Arquivo para dezembro, 2012
O fim do mundo vem aí
Uma amiga chilena me conta que familiares dela estão se preparando para a grande hecatombe que se abaterá sobre a Terra no próximo dia 21. Preparam-se para um novo e grande terremoto, maior que o último que causou grande destruição em terras chilenas. O mundo deve acabar, mas, caso as coisas fiquem apenas em destruição, o jeito é armazenar água e comida para os terríveis dias que se seguirão. É o que estão fazendo por lá.
Minha amiga diz que não acredita no fim do mundo, para ela o calendário maia está sendo mal interpretado. Mas garante que o alinhamento de corpos celestes gerará muita energia e, em algumas situações, as consequências poderão ser graves. Peço um exemplo e ela me diz que doentes deverão se proteger porque qualquer excesso poderá resultar em morte. No dia 21 as pessoas devem evitar confrontos, discussões e ações ousadas porque a energia se abaterá negativamente sobre elas e os resultados disso são imprevisíveis.
Há quem acredite em fenômenos que ultrapassam a nossa de compreensão tais como os poderes e efeitos decorrentes do uso da magia negra. Pais-de-santo ganham a vida no exercício diário de trabalhos realizados para melhorar ou piorar a vida de alguém. Quiromantes e outras praticantes de leituras de búzios e cartas advinham o destino daqueles que os procuram. De todo modo o fato é que algumas pessoas são mais impressionáveis que outras e jamais saberemos ao certo se tudo isso realmente existe e funciona ou se trata de pura bobagem.
Acontece que certas pessoas são sensíveis a fatos extraordinários daí sobre elas as sugestões terem efeito marcante. Em menino morei em cidadezinha de população não superior a mil almas. Naquele tempo a energia elétrica era falha, as ruas não tinham calçamento e a vida transcorria com grande simplicidade. Obviamente não dispúnhamos de acesso a canais de televisão e a internet talvez ainda fosse um sonho isolado na cabeça de uns poucos inventores. Entretanto, havia o correio, lento, mas que possibilitava a troca de informações entre pessoas. Foi através dele que um pobre homem, morador da zona rural, certo dia recebeu uma carta que transtornou a sua vida.

[Conteúdo da listagem]
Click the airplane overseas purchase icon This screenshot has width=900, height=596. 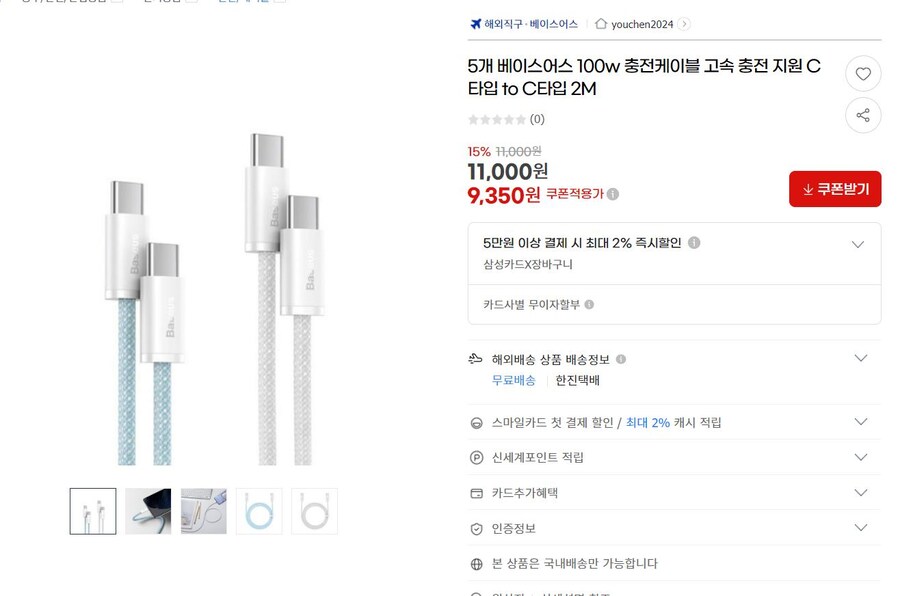(x=474, y=23)
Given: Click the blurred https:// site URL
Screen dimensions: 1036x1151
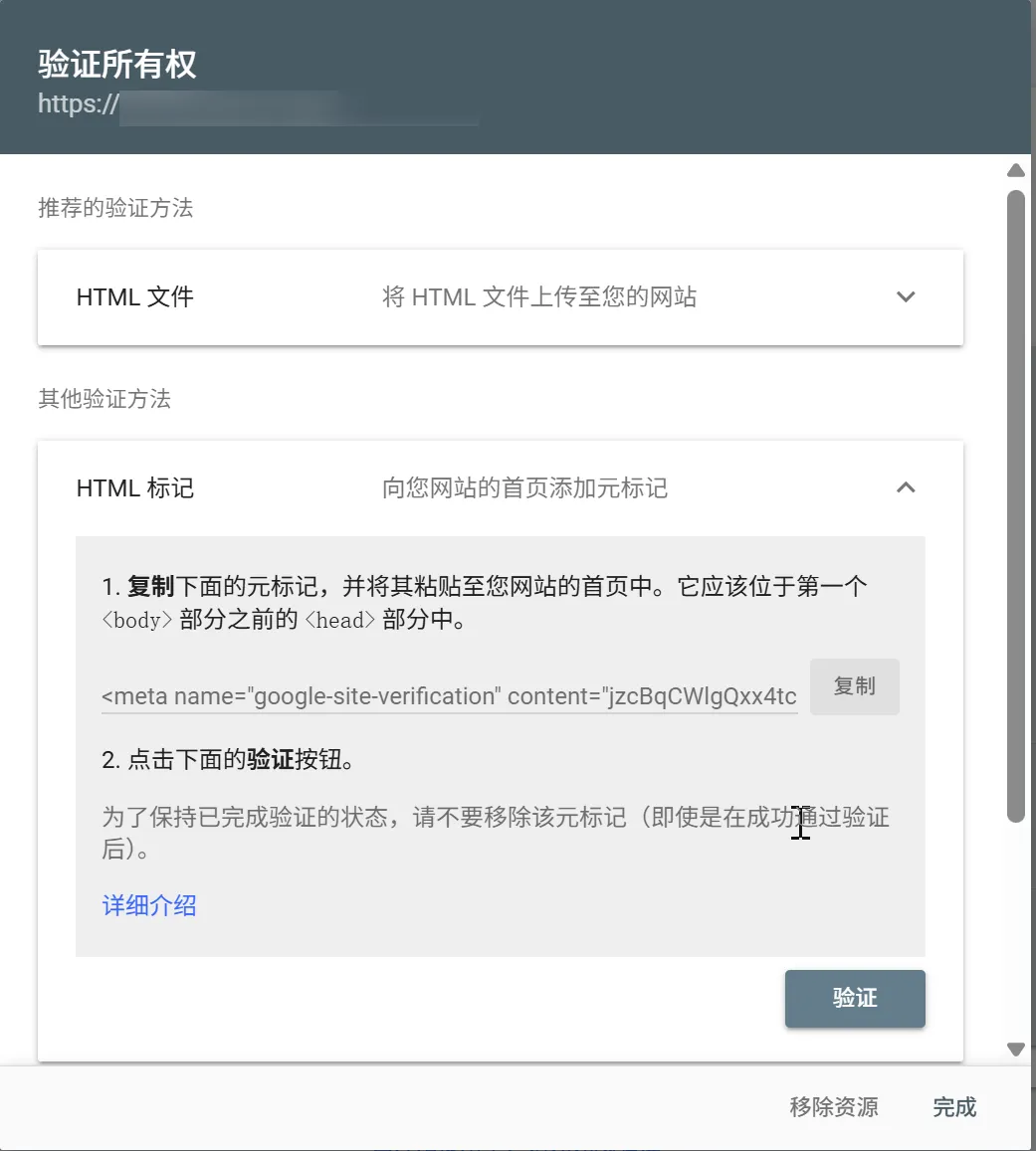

[Lista de tarefas]
• a. Responda com base no texto sobre o fim do mundo:
(i) Qual é a nacionalidade da amiga mencionada?
(ii) Segundo essa amiga, o que gerará muita energia?
(iii) Qual era o limite da população da cidadezinha descrita no último parágrafo?
• b. Liste tudo o que, segundo o texto sobre o fim do mundo, as pessoas devem evitar no dia 21.
• c. Redigite o trecho do texto sobre o fim do mundo que vai de "Há quem acredite" até "de pura bobagem.".

[Respostas por tarefa]
• a.
(i) Chilena.
(ii) O alinhamento de corpos celestes.
(iii) Não superior a mil almas.

• b. Confrontos, discussões e ações ousadas.

• c.
Há quem acredite em fenômenos que ultrapassam a nossa de compreensão tais como os poderes e efeitos decorrentes do uso da magia negra. Pais-de-santo ganham a vida no exercício diário de trabalhos realizados para melhorar ou piorar a vida de alguém. Quiromantes e outras praticantes de leituras de búzios e cartas advinham o destino daqueles que os procuram. De todo modo o fato é que algumas pessoas são mais impressionáveis que outras e jamais saberemos ao certo se tudo isso realmente existe e funciona ou se trata de pura bobagem.